A primeira metade dos anos 80 assistiu à Segunda Invasão Britânica no mundo pop e jovens oriundos de subúrbios ou lugarejos ingleses foram catapultados ao estrelato global em questão de meses. O Culture Club, com sua liquefação de influências e etnias e a androginia adestrada de Boy George, indiscutivelmente é ícone do período. Em pouco mais de 3 anos, a banda saiu do anonimato, conquistou a Terra e caiu mortalmente ferida com escândalos e despencar na popularidade. Seja o que for, mas Karma Kameleon sempre estará entre as canções-símbolo da década, como Rock Around the Clock estará para os 50’s e assim por diante.
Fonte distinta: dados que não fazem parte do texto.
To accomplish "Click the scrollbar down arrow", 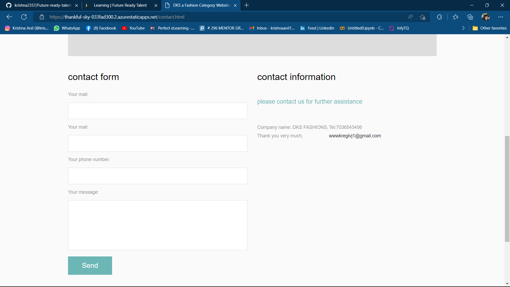I will [x=507, y=283].
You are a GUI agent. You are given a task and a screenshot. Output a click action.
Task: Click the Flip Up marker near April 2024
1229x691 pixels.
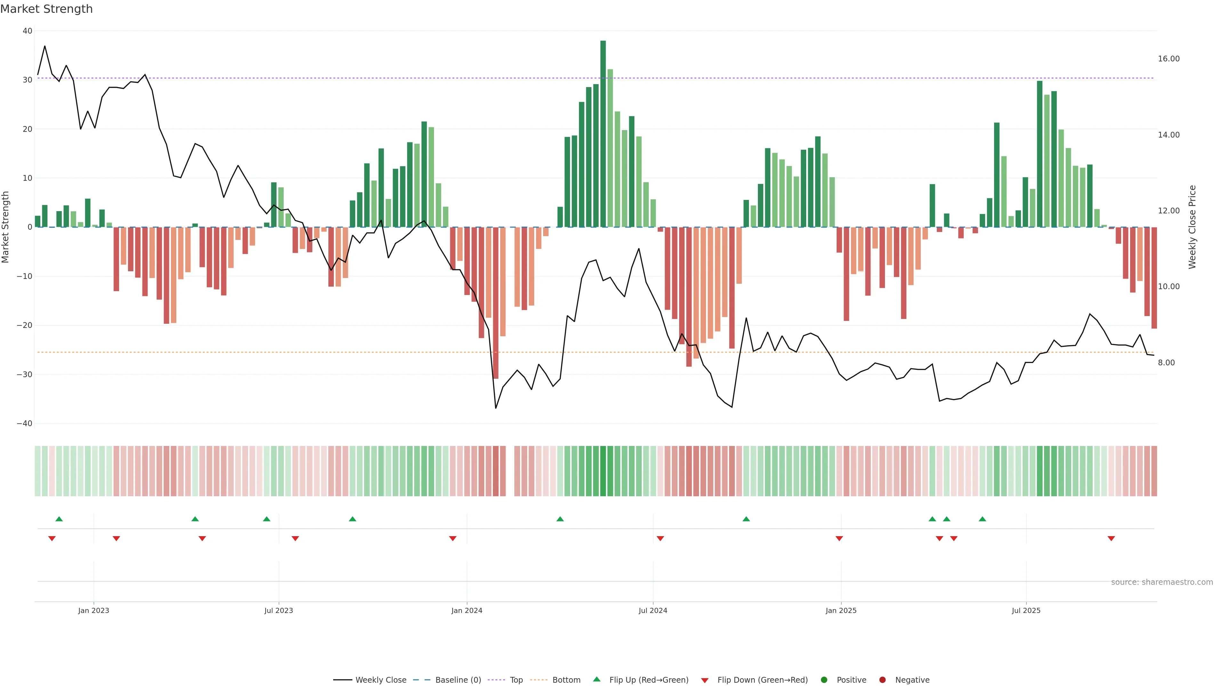pyautogui.click(x=560, y=519)
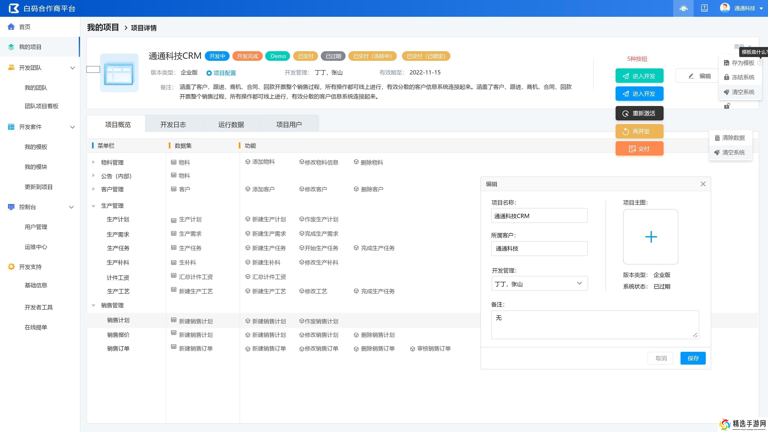This screenshot has width=768, height=432.
Task: Click the 项目配置 gear icon
Action: (210, 73)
O telefilme Worried About the Boy (2010), da BBC, foca nas desventuras românticas de George O’Dowd — nome de batismo da drag — meio que para explicar/justificar sua adição à heroína, que o levou às páginas policias e aos tabloides nos meados oitentistas. Contrapondo a fase pré-Culture entre 80–2 e o auge da baixaria (da época, porque bafão não faltou na trajetória da tia da Lady Gaga!) em 86, a explicação para o azar do inseguro George com relação ao amor é a seguinte: seu visual muito feminino não agradava aos homens gays, mas sim aos héteros, que o fantasiavam como mulher para justificar inconscientemente seus desejos homoeróticos. Claro que essa muleta psicológica sempre quebrava e os machildos de Boy George — dentre eles o baterista John Moss, do próprio Culture Club e Kirk Brandon, vocalista punk do Theatre of Hate e do Spear of Destiny — surtavam e saiam correndo atrás de vagina, deixando o cantor com o coraçãozinho partido. Pena que o roteiro não tangencia nem de longe a homofobia internalizada de George ao se apaixonar apenas por homens “heterossexuais”.

Douglas Booth está impecável no papel do jovenzito George, que sai da casa dos pais no subúrbio pobre e vai viver em prédios abandonados em Londres (os squats), onde encontra exótica fauna disposta a quebrar as últimas normas do convencionalismo vitoriano, que os punks ainda não o tivessem feito. Vestidos ultrajantemente, essa galera se reunia no hoje lendário Blitz Club, e seria a ponta de lança do New Romantic, que deu ao mundo delícias como o Duran Duran e o Spandau Ballet. Steven Strange, do Visage, Malcolm McLaren, inventor dos Sex Pistols; está todo mundo no filme. A grande sacada foi em relação a David Bowie, suprema inspiração dos New Romantics, que o tinham literalmente como um deus. Como Deus a gente não vê, quando o Camaleão visita o Blitz, também não é mostrado.

Com esmerada trilha sonora — Siouxsie and the Banshees, The Human League, Soft Cell — Worried About the Boy é sensível mostra do que há por trás da persona pública de uma grande celebridade, da qual hoje tendemos a lembrar apenas dos escândalos e da decadência, mas que, antes de mais nada, é um ser humano tão vulnerável como nós “anônimos”.